Wouldyouguess · 09/11/2023 20:12

SkaneTos · 09/11/2023 00:01

"she betrayed me completely"

Your husband betrayed you completely.
And you still want to be married to him.

OP chose to stay with the husband for the sake of the kids. She doe snot need to extend the courtesy to the SiL.

MayThe4th · 09/11/2023 20:25

She is infertile and I believe she thought that a divorce would give her better access to my kids where she could play mum to her hearts content. for that comment alone I lost any sympathy I might have had.

You sound like a bitter horrible person. Sometimes bad things happen to bad people, and if your children are fucked up by this then you are to blame.

sparklefresh · 09/11/2023 20:41

MsBuffyAnneSummers · 08/11/2023 19:55

@category12

I don't love him anymore. That died when I found out. But we have a job to do in raising these children and we do it relatively well. We don't fight or argue and we can have a laugh.

I've realised in all this that I can't rely on someone else for my happiness. I do things that make me happy and after my kids, I come first. Which I think is healthier than allowing someone else the power to destroy your happiness.

This sounds deeply, deeply unhealthy. Your children will be much better off being raised by two separated parents with their own lives who don't stay together for the sake of appearances whilst resenting one another.

Your husband is the one who broke his marriage vows, not your SIL; grow a backbone and leave him if you hate him that much.

frazzledasarock · 09/11/2023 23:51

Staying married gives OP some control over who the H takes the children to see. She can keep the amount of time the SIL and extended family spend with her DC.

Also it gives her time to get together money to get divorced.

once DC are slightly older she can walk away comfortable in the knowledge her DC will have autonomy over who they see.

those berating the OP for not leaving a marriage have no idea how expensive and difficult divorce is, and when you have young dc child contact battles are incredibly damaging for dc.

I’d do the same, and research the best solicitor as well.

billy1966 · 10/11/2023 00:10

RandomForest · 09/11/2023 18:01

Why on earth would you want to sit across the kitchen table with someone who helped facillitate your husbands affair.
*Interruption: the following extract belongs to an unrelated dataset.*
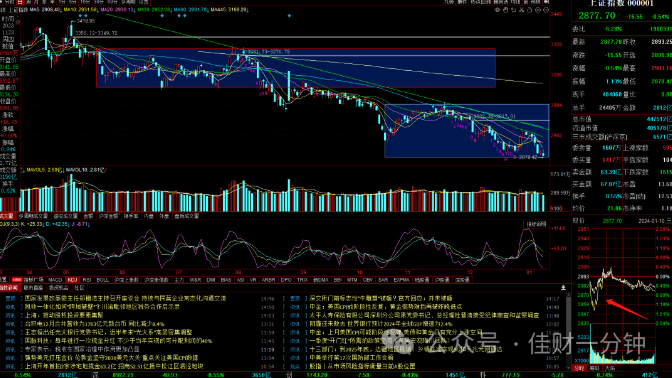Click the highlighted volume tab below chart
This screenshot has height=378, width=672.
(7, 216)
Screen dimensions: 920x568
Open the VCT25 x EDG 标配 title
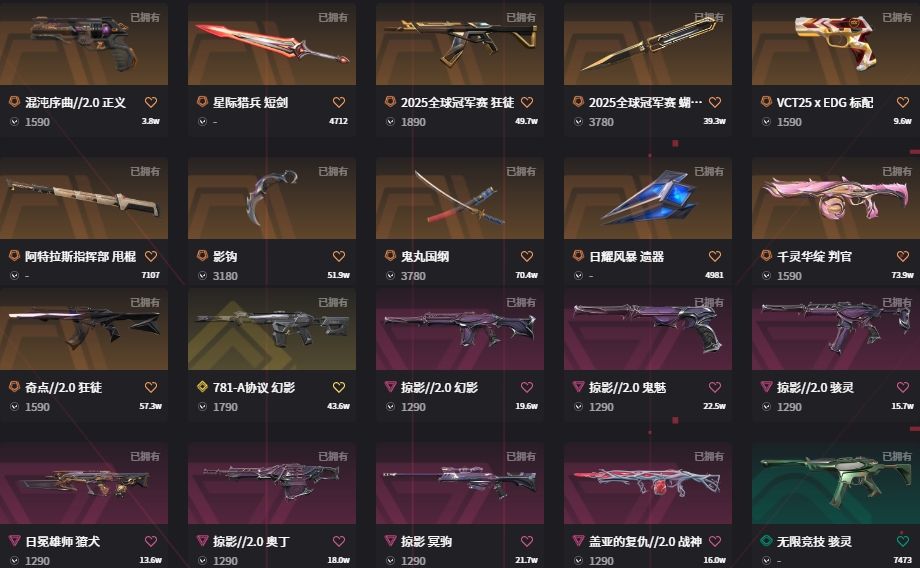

If she was in anyway a decent person or SIL she would have chastised him or refused to be part of something which could devestate the family unit.

That's not a woman I would trust, ever again.
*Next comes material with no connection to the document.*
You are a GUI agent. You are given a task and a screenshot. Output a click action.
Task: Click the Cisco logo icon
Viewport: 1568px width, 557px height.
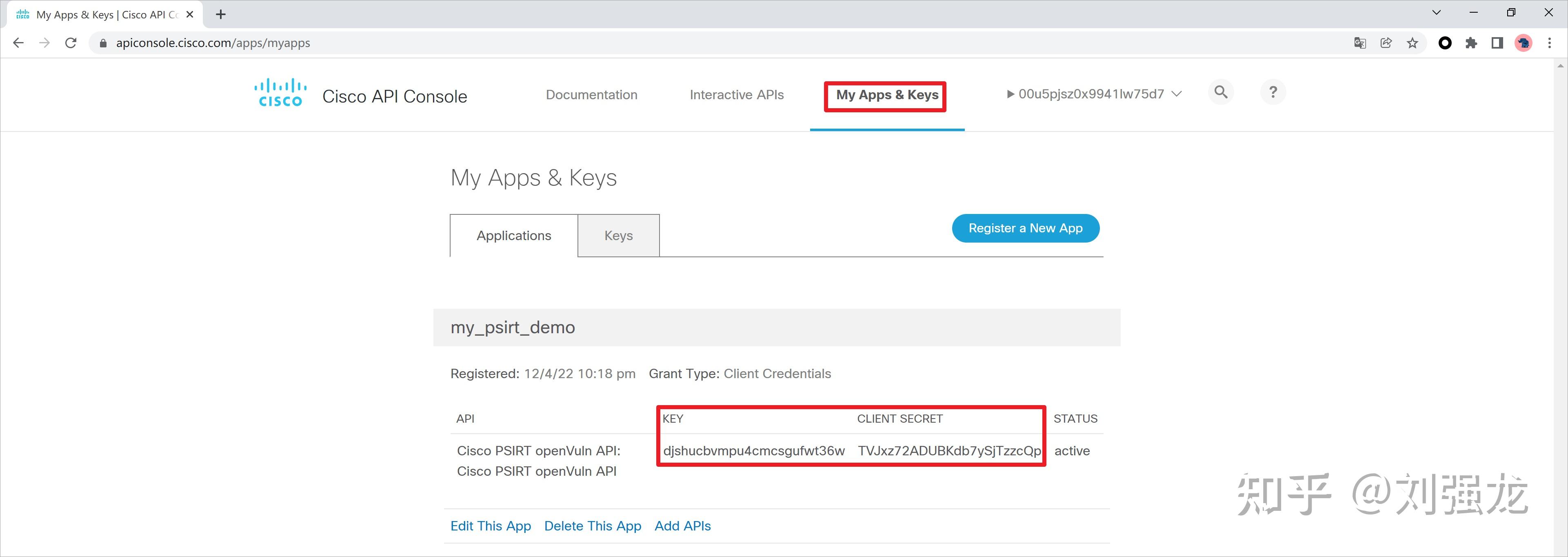(x=280, y=93)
As for the husband, that's up to op whether she forgives him or not and weigh up the best options for herself and the children, it's completely separate.

The Aunty is a fool if she seriously wanted a long term relationship with her nieces/nephews, I should imagine the refusal to forgive SIL is part and parcel of the h's punishment, op is taking the power back and refusing to socialise with someone who was happy to see her humiliated and taken a mug of.

Her husband will no longer have the opportunity to humiliate her in front of the SIL if he chooses to act badly again., that's an audience that's gone.

I so agree, likewise with his twat friend.

The OP knows well that she remains married to a twat, but she has clearly detached from him and has decided for her reasons that for now, it is in the best interests of her children and herself that she remains married.

The OP is neither deluded nor delusional.

She has made a calculated decision to remain with her twat husband for as long as suits her.

Many women do this for reasons of convience, work, housing, childcare and childrens exams.

She has noted that both she and twatty maintain a polite facade.

Her SIL and her husbands twatty friend that condoned the affair, are superfluous to requirements and will not be entertained further...

All very reasonable.

It may not be everyone's cup of tea, but the OP is doing her best IMO, in difficult circumstances.